I’ve been a critical care nurse for 12 years. I rarely find out about the costs my patients
incur as they get care in my unit, though occasionally I hear figures. One gentleman, who had open heart surgery to fix one of his heart valves had to come back 3 months later for a re-do. His wife told me that they had just received the bills that added up to almost $200,000. That was about 8 years ago.

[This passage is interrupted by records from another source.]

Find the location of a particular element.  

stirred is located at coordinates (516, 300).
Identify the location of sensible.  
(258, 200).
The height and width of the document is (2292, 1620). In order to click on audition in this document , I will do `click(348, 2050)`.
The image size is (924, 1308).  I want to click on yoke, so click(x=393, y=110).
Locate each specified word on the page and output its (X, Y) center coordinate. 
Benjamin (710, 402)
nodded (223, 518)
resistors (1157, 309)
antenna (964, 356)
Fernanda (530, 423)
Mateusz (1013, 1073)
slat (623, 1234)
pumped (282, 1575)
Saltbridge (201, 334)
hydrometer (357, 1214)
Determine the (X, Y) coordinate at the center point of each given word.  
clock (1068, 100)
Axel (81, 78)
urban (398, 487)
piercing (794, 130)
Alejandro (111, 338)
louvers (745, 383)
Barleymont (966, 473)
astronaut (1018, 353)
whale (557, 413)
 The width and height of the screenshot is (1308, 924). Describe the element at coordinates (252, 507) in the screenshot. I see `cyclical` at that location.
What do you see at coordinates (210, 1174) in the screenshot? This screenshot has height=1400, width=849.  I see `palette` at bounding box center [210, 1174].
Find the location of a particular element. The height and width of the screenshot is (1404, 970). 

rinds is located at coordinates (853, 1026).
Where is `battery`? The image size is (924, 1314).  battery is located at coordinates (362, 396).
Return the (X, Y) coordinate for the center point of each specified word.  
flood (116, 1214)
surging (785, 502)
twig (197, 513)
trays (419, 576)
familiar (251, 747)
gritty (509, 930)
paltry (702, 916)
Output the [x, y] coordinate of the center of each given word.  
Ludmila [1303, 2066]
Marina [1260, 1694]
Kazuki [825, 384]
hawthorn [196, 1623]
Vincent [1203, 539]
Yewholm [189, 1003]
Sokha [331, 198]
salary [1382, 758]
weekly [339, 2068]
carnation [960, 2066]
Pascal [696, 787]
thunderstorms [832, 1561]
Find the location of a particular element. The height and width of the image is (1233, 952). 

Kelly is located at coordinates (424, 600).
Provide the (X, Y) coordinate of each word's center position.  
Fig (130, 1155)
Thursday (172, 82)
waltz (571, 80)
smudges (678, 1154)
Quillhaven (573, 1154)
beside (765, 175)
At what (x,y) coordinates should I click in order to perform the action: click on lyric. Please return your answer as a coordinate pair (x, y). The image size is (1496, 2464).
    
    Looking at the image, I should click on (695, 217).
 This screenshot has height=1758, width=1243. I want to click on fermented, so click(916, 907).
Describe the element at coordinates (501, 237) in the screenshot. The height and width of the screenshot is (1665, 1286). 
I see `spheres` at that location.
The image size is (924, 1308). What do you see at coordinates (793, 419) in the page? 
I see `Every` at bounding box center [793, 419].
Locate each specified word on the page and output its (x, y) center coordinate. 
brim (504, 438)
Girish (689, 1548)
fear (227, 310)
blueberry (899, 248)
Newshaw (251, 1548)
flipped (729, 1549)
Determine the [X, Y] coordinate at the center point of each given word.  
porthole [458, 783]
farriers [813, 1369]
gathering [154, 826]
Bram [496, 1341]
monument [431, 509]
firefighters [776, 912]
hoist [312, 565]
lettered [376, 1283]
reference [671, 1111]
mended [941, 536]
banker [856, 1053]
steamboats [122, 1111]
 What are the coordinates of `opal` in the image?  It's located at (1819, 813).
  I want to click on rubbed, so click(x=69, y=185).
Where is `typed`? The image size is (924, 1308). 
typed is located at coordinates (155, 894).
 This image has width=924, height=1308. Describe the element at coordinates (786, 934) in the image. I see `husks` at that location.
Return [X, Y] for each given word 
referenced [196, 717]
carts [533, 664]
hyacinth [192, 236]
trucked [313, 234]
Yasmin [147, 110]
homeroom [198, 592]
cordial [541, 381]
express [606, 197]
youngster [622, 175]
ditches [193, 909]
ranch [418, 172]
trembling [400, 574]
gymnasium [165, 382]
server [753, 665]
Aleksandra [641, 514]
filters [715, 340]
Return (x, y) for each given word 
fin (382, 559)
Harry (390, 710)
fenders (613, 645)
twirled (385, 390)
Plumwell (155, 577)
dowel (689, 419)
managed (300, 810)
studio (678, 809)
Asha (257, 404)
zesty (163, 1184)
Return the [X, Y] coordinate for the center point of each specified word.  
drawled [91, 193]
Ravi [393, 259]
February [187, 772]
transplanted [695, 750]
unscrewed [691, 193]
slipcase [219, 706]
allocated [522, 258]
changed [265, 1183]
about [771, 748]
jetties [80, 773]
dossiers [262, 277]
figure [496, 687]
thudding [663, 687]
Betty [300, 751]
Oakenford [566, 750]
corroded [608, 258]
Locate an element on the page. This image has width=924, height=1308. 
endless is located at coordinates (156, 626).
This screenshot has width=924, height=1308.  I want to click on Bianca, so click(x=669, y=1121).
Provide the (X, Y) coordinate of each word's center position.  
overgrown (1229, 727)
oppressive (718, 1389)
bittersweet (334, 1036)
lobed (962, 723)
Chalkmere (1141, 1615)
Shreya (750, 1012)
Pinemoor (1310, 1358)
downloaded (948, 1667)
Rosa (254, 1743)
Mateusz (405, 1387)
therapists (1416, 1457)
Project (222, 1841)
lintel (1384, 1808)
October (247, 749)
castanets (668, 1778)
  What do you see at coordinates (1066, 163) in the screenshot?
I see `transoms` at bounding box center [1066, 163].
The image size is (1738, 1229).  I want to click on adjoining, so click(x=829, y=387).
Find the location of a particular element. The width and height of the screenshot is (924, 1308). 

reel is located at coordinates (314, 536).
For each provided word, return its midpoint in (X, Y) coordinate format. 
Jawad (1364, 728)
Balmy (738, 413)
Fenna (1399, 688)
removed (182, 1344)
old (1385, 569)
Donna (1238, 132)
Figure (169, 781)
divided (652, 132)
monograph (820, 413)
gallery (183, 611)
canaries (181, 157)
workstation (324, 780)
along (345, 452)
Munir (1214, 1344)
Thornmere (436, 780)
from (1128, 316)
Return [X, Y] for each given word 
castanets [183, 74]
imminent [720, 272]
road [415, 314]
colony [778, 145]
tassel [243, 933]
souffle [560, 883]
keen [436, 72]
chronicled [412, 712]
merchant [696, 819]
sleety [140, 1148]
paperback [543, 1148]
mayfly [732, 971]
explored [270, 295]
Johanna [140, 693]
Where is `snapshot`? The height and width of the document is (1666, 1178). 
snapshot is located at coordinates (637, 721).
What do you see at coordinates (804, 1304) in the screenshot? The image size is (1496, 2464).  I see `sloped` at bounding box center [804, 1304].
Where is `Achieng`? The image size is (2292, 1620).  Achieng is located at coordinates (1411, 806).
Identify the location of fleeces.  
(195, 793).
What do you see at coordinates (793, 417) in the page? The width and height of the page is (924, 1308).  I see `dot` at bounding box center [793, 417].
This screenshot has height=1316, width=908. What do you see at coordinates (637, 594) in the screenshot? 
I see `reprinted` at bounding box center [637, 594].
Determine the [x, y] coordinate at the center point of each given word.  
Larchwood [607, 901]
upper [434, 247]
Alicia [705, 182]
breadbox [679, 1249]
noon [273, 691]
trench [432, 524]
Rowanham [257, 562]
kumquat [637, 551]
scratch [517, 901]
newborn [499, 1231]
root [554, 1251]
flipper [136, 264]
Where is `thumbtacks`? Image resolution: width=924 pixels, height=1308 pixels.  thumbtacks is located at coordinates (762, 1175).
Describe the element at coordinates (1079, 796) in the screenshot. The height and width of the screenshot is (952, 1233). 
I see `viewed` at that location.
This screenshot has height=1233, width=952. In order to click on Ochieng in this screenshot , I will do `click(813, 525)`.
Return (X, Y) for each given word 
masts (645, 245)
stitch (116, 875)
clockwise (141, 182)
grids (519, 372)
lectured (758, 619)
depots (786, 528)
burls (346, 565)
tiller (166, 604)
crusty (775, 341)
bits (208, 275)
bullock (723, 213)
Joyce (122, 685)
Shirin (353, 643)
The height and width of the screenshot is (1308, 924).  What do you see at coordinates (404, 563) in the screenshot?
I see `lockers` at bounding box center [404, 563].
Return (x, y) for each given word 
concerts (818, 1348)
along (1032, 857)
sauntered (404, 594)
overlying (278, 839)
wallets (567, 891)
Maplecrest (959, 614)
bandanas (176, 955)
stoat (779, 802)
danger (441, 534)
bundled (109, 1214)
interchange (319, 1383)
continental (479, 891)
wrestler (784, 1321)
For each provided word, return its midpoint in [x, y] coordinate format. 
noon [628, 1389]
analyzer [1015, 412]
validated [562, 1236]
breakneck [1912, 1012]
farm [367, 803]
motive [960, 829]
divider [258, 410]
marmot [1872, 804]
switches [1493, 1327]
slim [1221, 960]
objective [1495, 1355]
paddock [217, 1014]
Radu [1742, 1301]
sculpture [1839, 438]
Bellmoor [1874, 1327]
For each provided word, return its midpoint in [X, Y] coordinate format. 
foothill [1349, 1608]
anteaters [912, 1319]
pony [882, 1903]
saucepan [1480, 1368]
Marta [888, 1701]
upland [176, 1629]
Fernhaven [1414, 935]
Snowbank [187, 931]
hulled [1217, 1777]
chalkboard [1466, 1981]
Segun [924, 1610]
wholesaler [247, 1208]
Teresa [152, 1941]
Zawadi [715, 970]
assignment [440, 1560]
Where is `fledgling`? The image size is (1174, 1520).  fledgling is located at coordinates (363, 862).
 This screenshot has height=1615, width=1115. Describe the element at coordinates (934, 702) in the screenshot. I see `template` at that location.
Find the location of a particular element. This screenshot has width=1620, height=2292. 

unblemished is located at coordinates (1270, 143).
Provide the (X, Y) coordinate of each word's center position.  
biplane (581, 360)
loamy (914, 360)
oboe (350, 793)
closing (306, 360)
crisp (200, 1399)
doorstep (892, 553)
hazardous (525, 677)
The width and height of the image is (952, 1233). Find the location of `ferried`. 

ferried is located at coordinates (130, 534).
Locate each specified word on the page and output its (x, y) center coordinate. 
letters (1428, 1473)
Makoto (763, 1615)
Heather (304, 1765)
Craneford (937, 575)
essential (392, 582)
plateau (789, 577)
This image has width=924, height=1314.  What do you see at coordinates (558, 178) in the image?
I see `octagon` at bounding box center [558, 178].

Not long ago I learned that the charge per day in intensive care units like mine was now $11,000. Not unrelated to that fact, just the other day, one of our patients who was a ’self pay’ (read ‘no insurance’) was quickly and quietly packed up and transferred to the county hospital for the remainder of her critical care stay which was going to be several days.
ludlow’s diary :: ::
Though I am not a health care economist I do believe that the true costs of care are incomprehensibly skewed as everyone in the system scrambles to make up for ’self pay’ patients who would most likely never in a million years have the astronomical amounts needed to cover care while the private insurers and Medicare and Medicaid negotiate greatly reduced prices from that ‘retail’ cost. And it is further skewed by plain old greed.
The whole system is such a many-headed hydra monster! And if you try to reform it bit by bit you end up with a 10,000-paged bill that still fails the American People. Just as with the many-headed hydra who immediately regrew one and sometimes more heads when one was lopped off, when you attempt to reform and regulate an aspect of the similarly poisonous insurance/pharmaceutical complex, one or more new problems spring up. The ‘hydra’ can’t be regulated or compromised with. It needs to be taken out in order to make the system safe for everyone. Once that is done, Problem. Solved.
Just today the Senate HELP Executive Committee discussed medical liability and ways to handle malpractice suits. Included in the discussion was an amendment from Senator Enzi (that he said he developed with Montana Max!) to have Medical Courts decide malpractice cases. These ‘courts’ would not be trial-by-jury but rather have some entity (who in my view would be in the insurance industry’s pocket, limiting the industry’s expenses) decide who was wronged and how much if anything they should be compensated. At least that crazy idea was rejected by the committee.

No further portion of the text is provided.